O tema foi discutindo em 2023, momento em que ocorreu uma onda de ataques nas escolas, mas caiu no esquecimento no ano seguinte. No entanto, há diversas pesquisas que apontam para o aumento dos índices de depressão, ansiedade e outros transtornos psicológicos entre os adolescentes.
Desvio de foco?
As prioridades do poder público parecem não estar alinhadas com os anseios da população. Na sessão da câmara dos vereadores de Valinhos do dia 18/02/2024, foi apresentada a moção nº 01/2025 de autoria do Vereador Fábio Damasceno, com objetivo de apoiar a implementação das escolas cívico militares nas escolas estaduais da cidade. A moção foi aprovada com voto contrário de apenas 2 vereadores da casa.
O projeto de lei estadual nº 1398/2024 que prevê a militarização das escolas foi suspenso pelo Tribunal de Justiça de São Paulo em agosto de 2024, após as considerações do Ministério Público Federal e a Advocacia Geral da União quanto a sua inconstitucionalidade. Mesmo sem a possibilidade de implementação, os vereadores manifestaram seu apoio alegando preocupação quanto à “doutrinação” feita pelos professores em sala de aula. Houve protesto na sessão por parte de munícipes, alunos e professores da rede pública.
As pautas morais parecem ter o efeito de desviar o foco dos reais problemas. A falsa preocupação com a suposta “doutrinação” (seja lá o que isso quer dizer) tem a função de criar pânico na população em relação a algo que não existe, assim fazendo que não sejam debatidos os problemas que de fato afetam a vida dos alunos, pais e professores. Problemas históricos como a precariedade do ambiente escolar, da falta de manutenção, dos salários baixos pagos aos professores e da segurança no entorno das escolas seguem sem solução. E novos problemas surgem, com as ondas de calor, como manter a concentração em um ambiente com sensação térmica acima dos 40º?

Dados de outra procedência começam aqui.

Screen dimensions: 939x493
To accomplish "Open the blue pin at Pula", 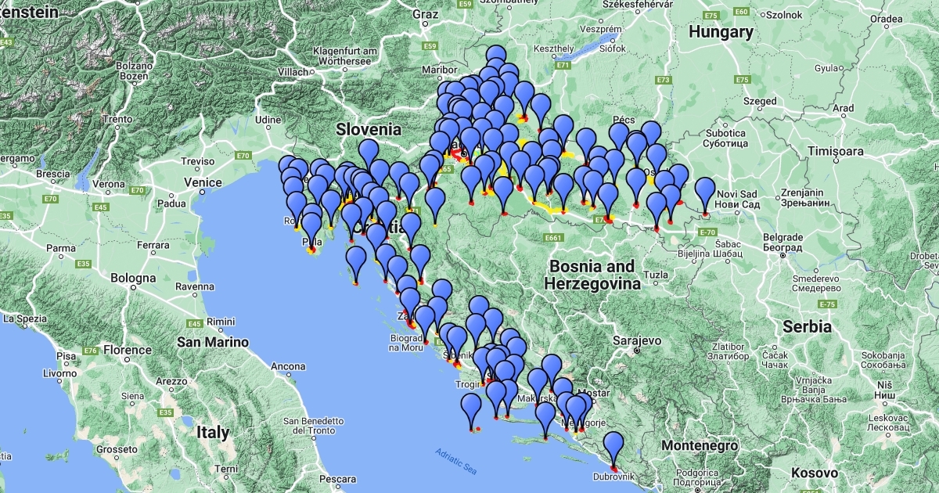I will (x=311, y=229).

É óbvio, lugar de crianças e adolescentes é na escola, mas o início da vida profissional é contemplado pela legislação e indicado como fase importante na constituição da vida adulta, promove o senso de responsabilidade, a prática da administração do seu próprio dinheiro além de auxiliar na decisão quanto a área de atuação desejará seguir futuramente. O fechamento das salas do ensino noturno e do EJA é mais um passo no projeto para afastar os jovens das escolas, mantendo-os sem o desenvolvimento do senso crítico, e com formação básica, apenas o suficiente para ocuparem os cargos mais baixos da pirâmide salarial, muitas vezes tendo que optar pelo trabalho em detrimento do estudo.
Ou pior, caindo nas tentações do universo infracional, onde sempre se há vagas disponíveis e não há exigência de escolaridade.